Note that the top_n request parameter is optional and will default to the length of the documents field. Result documents will be sorted by relevance, and the index property can be used to determine original order.

Request
curl -X 'POST' \
  'http://127.0.0.1:8000/v1/rerank' \
  -H 'accept: application/json' \
  -H 'Content-Type: application/json' \
  -d '{
  "model": "BAAI/bge-reranker-base",
  "query": "What is the capital of France?",
  "documents": [
    "The capital of Brazil is Brasilia.",
    "The capital of France is Paris.",
    "Horses and cows are both animals"
  ]
}'
Response
{
  "id": "rerank-fae51b2b664d4ed38f5969b612edff77",
  "model": "BAAI/bge-reranker-base",
  "usage": {
    "total_tokens": 56
  },
  "results": [
    {
      "index": 1,
      "document": {
        "text": "The capital of France is Paris."
      },
      "relevance_score": 0.99853515625
    },
    {
      "index": 0,
      "document": {
        "text": "The capital of Brazil is Brasilia."
      },
      "relevance_score": 0.0005860328674316406
    }
  ]
}

More examples

More examples can be found here: examples/pooling/score

Supported Features

AS cross-encoder models are a subset of classification models that accept two prompts as input and output num_labels equal to 1, cross-encoder features should be consistent with (sequence) classification. For more information, see this page.

Score Template

Score templates are supported for cross-encoder models only. If you are using an embedding model for scoring, vLLM does not apply a score template.

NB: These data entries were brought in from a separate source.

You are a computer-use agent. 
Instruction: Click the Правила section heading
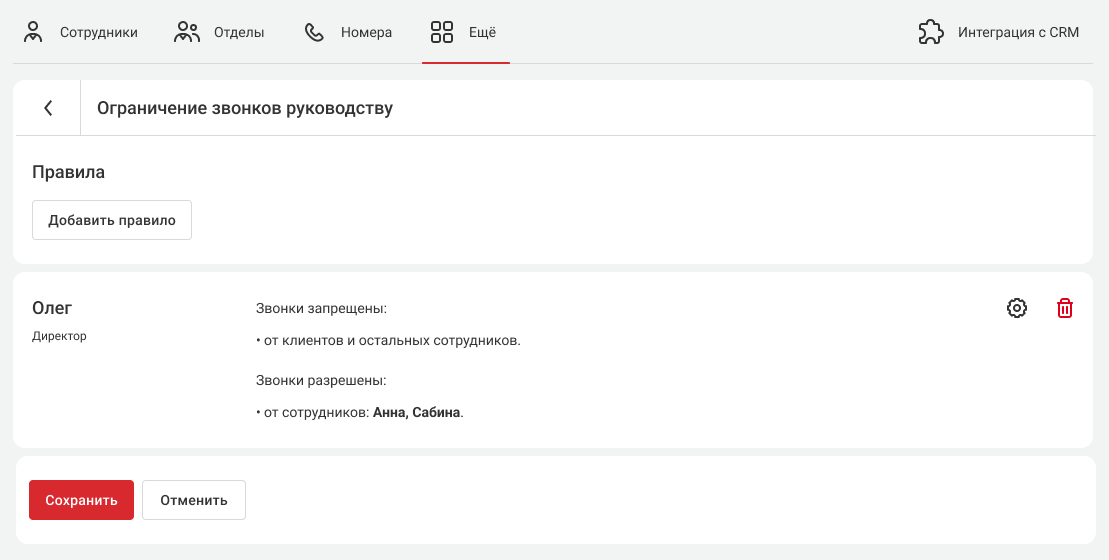pos(68,172)
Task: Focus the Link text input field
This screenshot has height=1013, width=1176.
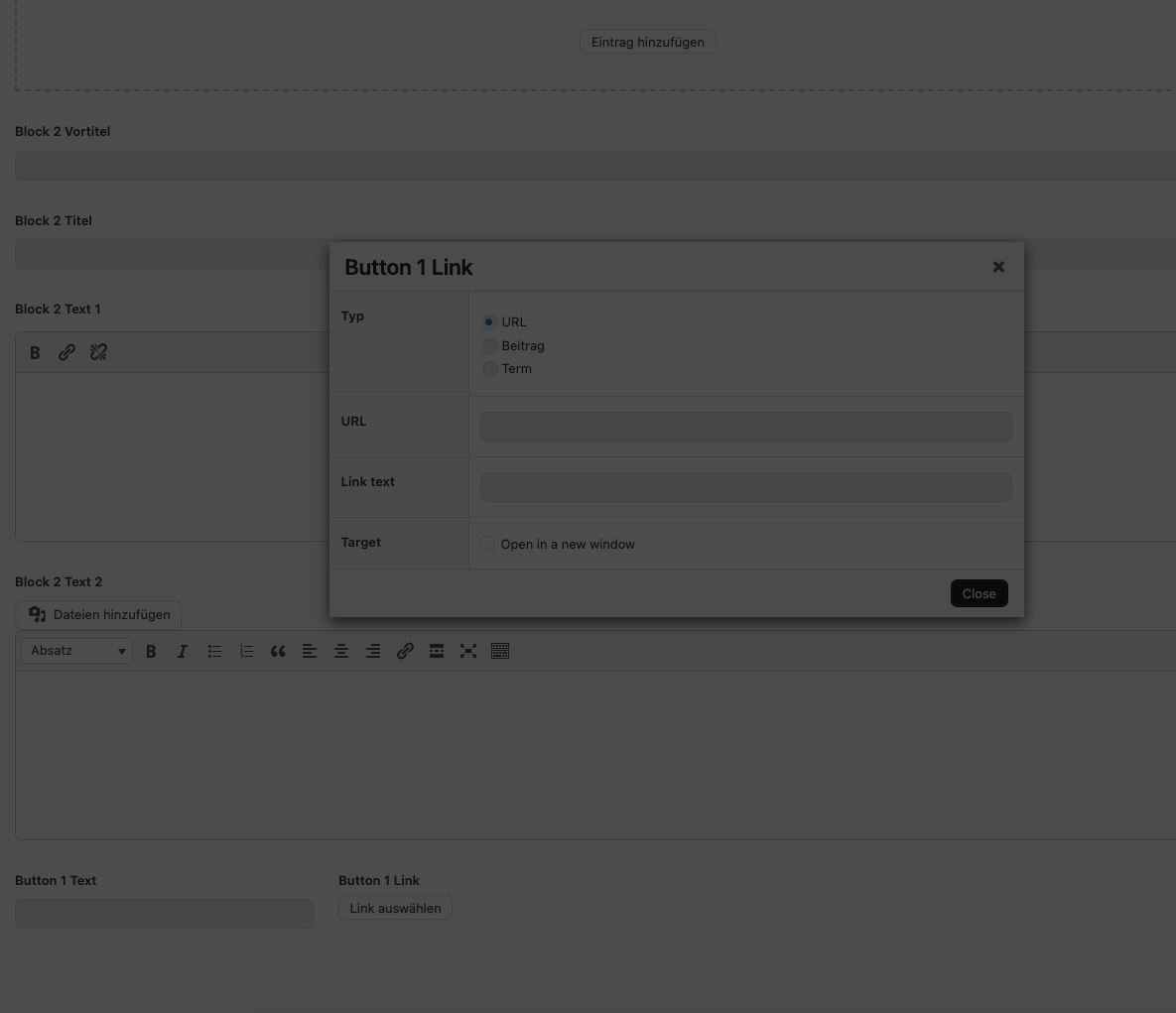Action: point(745,487)
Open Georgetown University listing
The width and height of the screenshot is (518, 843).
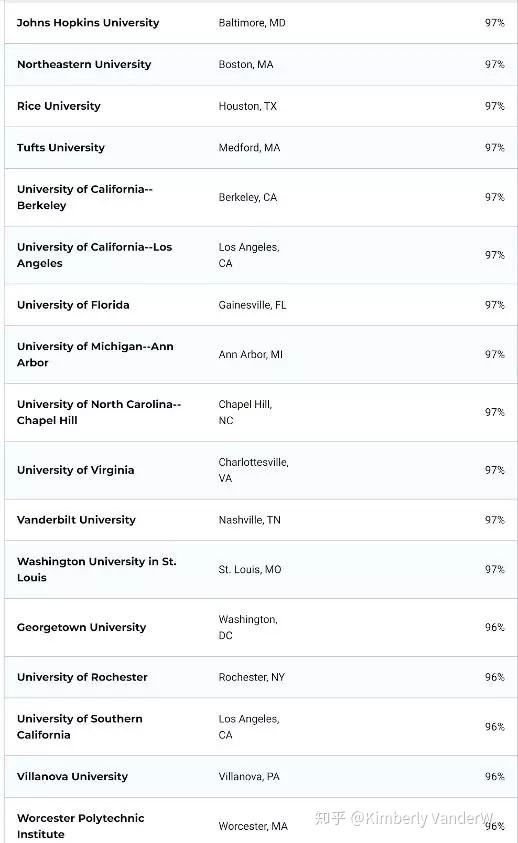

Some scoring models require a specific prompt format to work correctly. You can specify a custom score template using the --chat-template parameter (see Chat Template).

Like chat templates, the score template receives a messages list. For scoring, each message has a role attribute—either "query" or "document". For the usual kind of point-wise cross-encoder, you can expect exactly two messages: one query and one document. To access the query and document content, use Jinja's selectattr filter:

  • Query: {{ (messages | selectattr("role", "eq", "query") | first).content }}
  • Document: {{ (messages | selectattr("role", "eq", "document") | first).content }}

This approach is more robust than index-based access (messages[0], messages[1]) because it selects messages by their semantic role. It also avoids assumptions about message ordering if additional message types are added to messages in the future.

Example template file: examples/pooling/score/template/nemotron-rerank.jinja

Enable/disable activation

You can enable or disable activation via use_activation only works for cross-encoder models.